With Likert scale analysis we take a group of Likert items and sum (or average) their scores for each respondent. This method is beneficial when we are not interested in how respondents answer some specific question but rather the opinion of respondents on a broader topic.

For example, instead of hypothesizing that respondents will answer the question “Articles in Wikipedia are reliable” will be more or lesser in one group than another, we can create and combine similar questions to get a broader sense on how people view the ‘quality’ of Wikipedia.

## Warning: package 'likert' was built under R version 4.2.1

Comparing two groups

Suppose we are interested if two groups respond differently regarding their attitudes toward a subject. For example, let us question whether males and females view the quality of Wikipedia articles differently.

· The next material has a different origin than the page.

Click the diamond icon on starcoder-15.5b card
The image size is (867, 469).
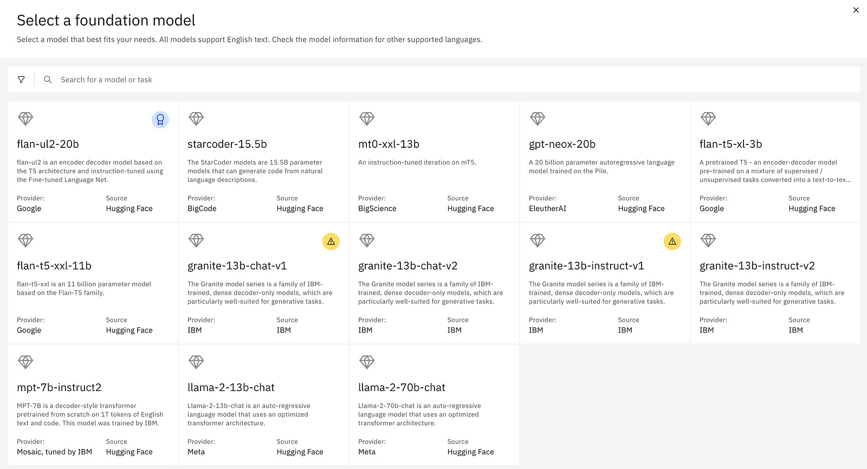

First we take the sum (or alternatively the average) of the responses for each respondent in the question group of interest. An easy way to perform this in R is to use the rowSums() function to create a new variable (column) that sums the scores of all questions belonging to our topic, which in this case would be all of the quality (Qu) questions.

wiki.dat$Qu <- rowSums(wiki.dat[, c("Qu1", "Qu2", "Qu3", "Qu4", "Qu5")])

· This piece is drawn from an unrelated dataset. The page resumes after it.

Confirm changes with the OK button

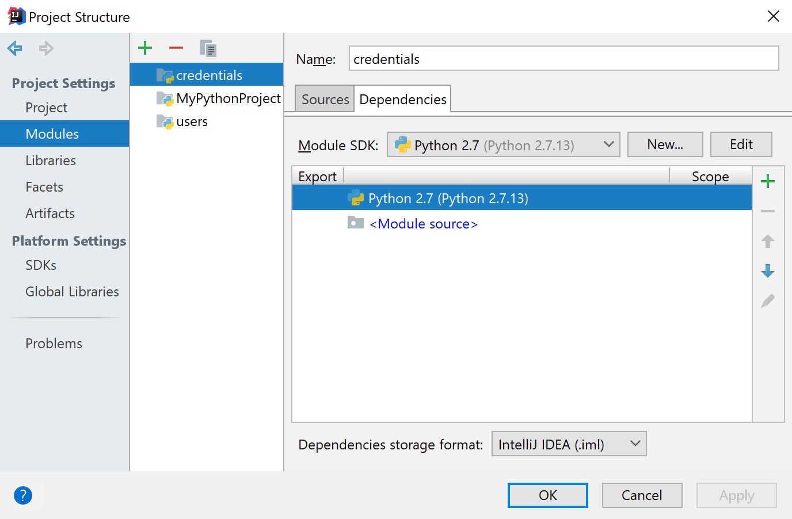click(547, 495)
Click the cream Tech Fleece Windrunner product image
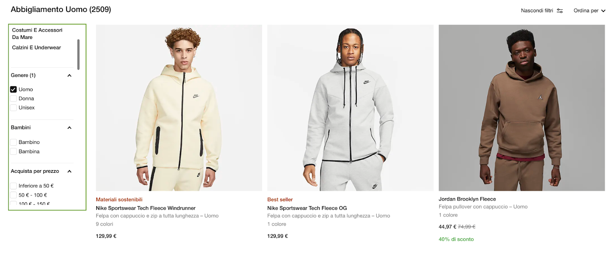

Comparing the distributions of the summed Likert responses below, it is difficult to determine whether there is a different between how males and females view the quality of Wikipedia.

Therefore, we should employ some statistical test to help us determine if there are differences to how their genders view Wikipedia article quality. When we combine multiple Likert-type responses into a single score (at least 4 or 5 items), the distribution of the scores changes from a clear ordinal scale to a more approximately normal distribution. Thus, thanks to the Central Limit Theorum, we can employ parametric tests as long as our sample size is large. Our data set contains 796 respondents which is plenty large enough to meet this condition.

The parametric test we can employ then is the t-test, which we can run using the t.test() function with the formula “scores ~ group”.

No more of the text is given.